What makes you want to shift the norm?

Lyonel Grant: It’s an innate thing artists have: One desires to make one’s mark. It’s what the old people did, it’s what we should do. You need to take on board the stimuli around you – and hopefully those forces manifest into something unique and original that both you and the audience are happy with.

So you don’t see it as a break with tradition, but a continuation of a tradition of breaking the norm that extends back through Māori art history.

Lyonel Grant: If you’ve had classical training, you can be so enamored with the tradition that you get subsumed by it. You end up becoming an imitator. The trick is to be an innovator because tradition is very powerful. You can easily be overwhelmed by it. Every trip to the museum underpins that sense of awe of what’s been left. It really is a battle to go beyond that and find your space in respect of that.

How do you weigh up the risk of being disrespectful to that tradition?

Lyonel Grant: That risk ebbs and flows, but the older you get the more ‘disrespectful’ you get. Of course, I say that with tongue in cheek. I’ve created four meeting houses now, so hopefully I’ve done the hard yards regarding the classical language. Perhaps now it’s OK to move wherever I want to move. But hopefully what’s produced has got that innate respect for what the old people left us. There’s this perception of what a client wants, and you’re duty-bound to produce what they want to honour that contract or commission, but you also have a duty to yourself to innovate within the confines of that brief. And then you may have to go into bat and tell them why you’re doing that. A faithful copy of what the old people left isn’t good enough anymore.

Were you always like this?

Lyonel Grant: My training was classical. We weren’t really encouraged to go and look out at other stimuli around us. It was all right to look at books of old carvings but not to look at modern art books or attend exhibitions as I recall. I was always interested in other stuff, and inquisitive. I’ll always use classicism as a fallback position. If I’m called upon to do something that people perceive to be classical, I’ll do it. But hopefully all the subsequent influences I’ve had since graduating are brought to bear on what I will make in the future. The 3D printing of stereo-lithographic files intrigues me, for example. My grandfather on the European side of our family was a mechanic and boat builder; sometimes I’d help him fix cars. That sort of mechanisation intrigues me as well. I’m into automation and mechanical gearing and things like that, so much so that I’ve built a car and restored it from the ground up at the same time as I was building Ngākau Mahaki [the wharenui at Unitec]. That was my recreation.

I introduced the two of you by email at the start of this process. Tim, you now live in Adelaide, and Lyonel, you’re in Rotorua, so you haven’t met in person. So how did you begin this collaboration after that? Because I didn't provide you with much of a brief at all.

Lyonel Grant: For me it was a pretty scrappy start because we both had stuff that was going on. It was like poking and prodding at the possibilities, really. I wasn't quite sure what raw materials were needed to start the process off. And you'd park it for a while because it was in the too-hard basket, and then cold sweat breaks out and you think, "Oh jeez, what am I going to send? " And it all just happened quite organically, really, for me.

Tim Gruchy: Same for me, and it was a peculiar time, wasn't it? Because of course, here we were having lockdown and all of that stuff as well, at the same time. It was very organic. And having those gaps between our communication was good to just let stuff tick away in the back of my mind. And I spent a lot of time looking at your things online, Lyonel. And thinking about what was possible. Then the other thing that has made it easy is that because SCOUT has its conceptual framework so, for me, it was always about finding the way forward that fitted with that. It gave us a boundary in a funny way. And certainly, our communication has been very easy and relaxed. I just think it's unfortunate that we've never been able to get in the same room together.
--------
Brief 1:
Translate this sentence from the interview into Spanish: "The 3D printing of stereo-lithographic files intrigues me, for example."
Brief 2:
Resume the interview with Lyonel Grant and Tim Gruchy, picking up after its final sentence.
The lines after this interview have no connection to it.

Stored data:
--------
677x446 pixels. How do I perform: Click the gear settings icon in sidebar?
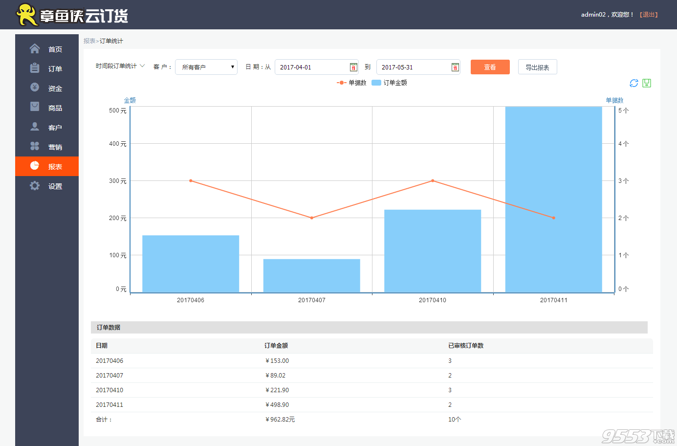click(35, 186)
--------
Exercise output 1:
La impresión 3D de archivos estereolitográficos me intriga, por ejemplo.

Exercise output 2:
Lyonel Grant: Yeah. I would like to have had that as well. But that underpins the whole thing for me, the possibilities of the electronic realm. I had a kaumatua a way back, and he said, "You know you've just got to work smarter and not harder." I've always been enamored with 3D printing and how it might interface with what I do. Using technology is almost like the next iteration for carving, in a way.

So how did it work? Lyonel, do you want to talk about the process a bit? You sent some imagery of your carvings to Tim. Is that the first step you made?

Lyonel Grant: Fortuitously, I had these beautiful high-res photos of the surfaces of some of my work that had been taken recently, so I sent a selection of those as a kick-off. And some of the stuff that was coming back from Tim was just bloody wild. Because you think it started there and it just becomes this crazy interplanetary stuff. I just loved it.

Tim Gruchy: I'm so pleased to hear you say that and see the smile on your face when you say that.

Lyonel Grant: It's up my alley. What you see is what you get when you have a carved figure. But if you can take that work to another place, then it's got another life, it's got a whole other spiritual realm it can go to. I love it.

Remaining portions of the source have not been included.